2017 was the first time bitcoin dominance dipped below the 90% mark as a result of the “ICO boom” that rocked the crypto market. ICO, short for initial coin offerings, is a crypto project fundraising mechanism that garnered mainstream attention during 2017 and early 2018. Many investors moved their funds from bitcoin into often speculative projects with the hopes of earning a significant return on investment. This caused BTC dominance to decline to its lowest point of around 32% in early 2018.

BTC dominance eventually recovered to around 72% during bitcoin’s record-breaking bull run in 2021. It has since hovered around the 50% mark.

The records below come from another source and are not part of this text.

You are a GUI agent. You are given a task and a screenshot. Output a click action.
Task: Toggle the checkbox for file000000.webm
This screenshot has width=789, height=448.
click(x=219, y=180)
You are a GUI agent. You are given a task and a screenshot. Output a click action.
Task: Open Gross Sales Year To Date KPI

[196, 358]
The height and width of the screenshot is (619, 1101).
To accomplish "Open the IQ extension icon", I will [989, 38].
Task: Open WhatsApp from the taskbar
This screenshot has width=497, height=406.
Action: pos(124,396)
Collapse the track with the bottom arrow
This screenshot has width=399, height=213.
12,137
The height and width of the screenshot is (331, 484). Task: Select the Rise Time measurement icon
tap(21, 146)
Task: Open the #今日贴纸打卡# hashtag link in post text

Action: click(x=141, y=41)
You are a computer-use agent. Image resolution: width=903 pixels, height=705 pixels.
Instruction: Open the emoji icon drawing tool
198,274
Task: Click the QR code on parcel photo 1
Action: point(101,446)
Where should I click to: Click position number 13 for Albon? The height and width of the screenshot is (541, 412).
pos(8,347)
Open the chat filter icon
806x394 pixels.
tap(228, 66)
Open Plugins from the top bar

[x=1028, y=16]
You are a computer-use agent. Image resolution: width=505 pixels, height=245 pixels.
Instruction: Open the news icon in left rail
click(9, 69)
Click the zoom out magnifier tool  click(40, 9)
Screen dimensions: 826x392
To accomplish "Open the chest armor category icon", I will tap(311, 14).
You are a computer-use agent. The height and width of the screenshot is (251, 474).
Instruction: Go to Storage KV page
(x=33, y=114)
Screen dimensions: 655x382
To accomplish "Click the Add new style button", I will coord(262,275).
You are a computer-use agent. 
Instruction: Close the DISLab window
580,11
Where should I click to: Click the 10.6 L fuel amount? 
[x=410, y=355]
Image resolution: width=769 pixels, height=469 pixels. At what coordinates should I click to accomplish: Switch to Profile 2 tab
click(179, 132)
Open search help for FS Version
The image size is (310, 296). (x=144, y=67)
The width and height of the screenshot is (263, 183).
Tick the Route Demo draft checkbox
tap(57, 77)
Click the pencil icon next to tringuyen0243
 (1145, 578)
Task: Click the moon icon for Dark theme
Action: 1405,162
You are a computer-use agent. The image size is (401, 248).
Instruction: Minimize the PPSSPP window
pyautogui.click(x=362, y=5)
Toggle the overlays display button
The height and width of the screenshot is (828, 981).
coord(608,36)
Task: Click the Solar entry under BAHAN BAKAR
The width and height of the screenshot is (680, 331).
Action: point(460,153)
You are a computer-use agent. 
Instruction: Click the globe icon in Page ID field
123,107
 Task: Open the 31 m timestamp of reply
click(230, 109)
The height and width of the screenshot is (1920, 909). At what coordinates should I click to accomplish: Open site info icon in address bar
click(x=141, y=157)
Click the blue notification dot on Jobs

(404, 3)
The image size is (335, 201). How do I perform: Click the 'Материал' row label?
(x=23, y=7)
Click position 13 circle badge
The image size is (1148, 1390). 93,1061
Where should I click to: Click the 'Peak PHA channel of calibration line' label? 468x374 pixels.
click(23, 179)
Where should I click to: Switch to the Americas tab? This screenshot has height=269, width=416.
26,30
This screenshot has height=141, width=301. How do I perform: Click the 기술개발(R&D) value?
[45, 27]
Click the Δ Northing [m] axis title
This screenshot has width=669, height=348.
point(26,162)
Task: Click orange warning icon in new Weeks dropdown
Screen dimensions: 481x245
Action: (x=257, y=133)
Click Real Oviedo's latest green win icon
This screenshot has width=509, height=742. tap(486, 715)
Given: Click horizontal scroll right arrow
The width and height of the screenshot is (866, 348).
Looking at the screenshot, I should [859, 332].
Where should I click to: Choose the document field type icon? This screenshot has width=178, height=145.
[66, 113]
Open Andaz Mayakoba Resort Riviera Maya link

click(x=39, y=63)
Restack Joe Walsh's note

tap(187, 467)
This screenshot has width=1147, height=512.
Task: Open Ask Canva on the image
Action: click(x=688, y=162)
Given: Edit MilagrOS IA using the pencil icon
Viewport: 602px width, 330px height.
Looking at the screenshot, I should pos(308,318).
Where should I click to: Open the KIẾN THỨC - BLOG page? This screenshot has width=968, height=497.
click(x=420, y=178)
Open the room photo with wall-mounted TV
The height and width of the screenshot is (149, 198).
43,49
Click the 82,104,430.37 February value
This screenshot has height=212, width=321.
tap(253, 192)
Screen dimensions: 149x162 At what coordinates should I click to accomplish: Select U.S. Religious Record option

Bitcoin Dominance and Altcoins

Any digital asset that is not bitcoin is called an alternative coin, or altcoin. Popular examples include ether (ETH), cardano (ADA), and BNB. The relationship between bitcoin dominance and altcoin performance is often inverse.

An increase in bitcoin dominance may suggest that market participants are feeling risk-averse, hence, shifting their focus from altcoins to bitcoin, which is widely perceived as the safest option in the market. On the other hand, a decrease in bitcoin dominance may indicate a growing interest in altcoins and a willingness to explore higher-growth potential projects — as evidenced during 2017-18’s ICO boom and 2021’s “altcoin season.”

The logic behind the concept of BTC dominance is that bitcoin is in a constant “fight” over market share with every altcoin. Compelling altcoins like ETH that enter the market often dilute BTC’s market share and weaken BTC dominance. Even so, bitcoin — till now — has continued to recover and account for at least 50% of the crypto market despite the emergence of thousands of new altcoins every year.

How to Monitor Bitcoin Dominance

There are several tools and websites you can use to track BTC dominance. CoinMarketCap is a popular platform that provides real-time data on the metric, among a host of other cryptocurrency indicators.

Regularly monitoring bitcoin dominance can offer valuable insights into market trends, shifts in investor sentiment, and potential opportunities for investment or portfolio adjustments. Let’s dive into a few ways traders use BTC dominance when doing their market research:

  • Altcoin season. Many analysts theorize that bitcoin bull runs are typically followed by an upward trend across all altcoins. In this case, the weakening of bitcoin dominance could indicate the start of a new altcoin season.
  • Market sentiment. Bitcoin dominance and bitcoin’s price are often tracked simultaneously to estimate the market’s general trend. For example, one potential signal for a bitcoin bull run is when both price and dominance are going up. Conversely, a bear market can be a potential outcome when bitcoin’s price and dominance are going down.

Note that bitcoin’s price going up does not indicate dominance will increase and vice-versa. There have been instances of BTC dominance increasing while its price was going down. This scenario could potentially anticipate a downward trend for altcoins.


As the original cryptocurrency, bitcoin often sets the tone for the entire crypto space with its performance. Traders frequently look to BTC dominance as a metric to evaluate the health of the crypto market and anticipate its future movements.

However, it’s important to note that bitcoin dominance is just one of many tools used by traders and investors. It should by no means be seen as a sole indicator or driver of market behavior.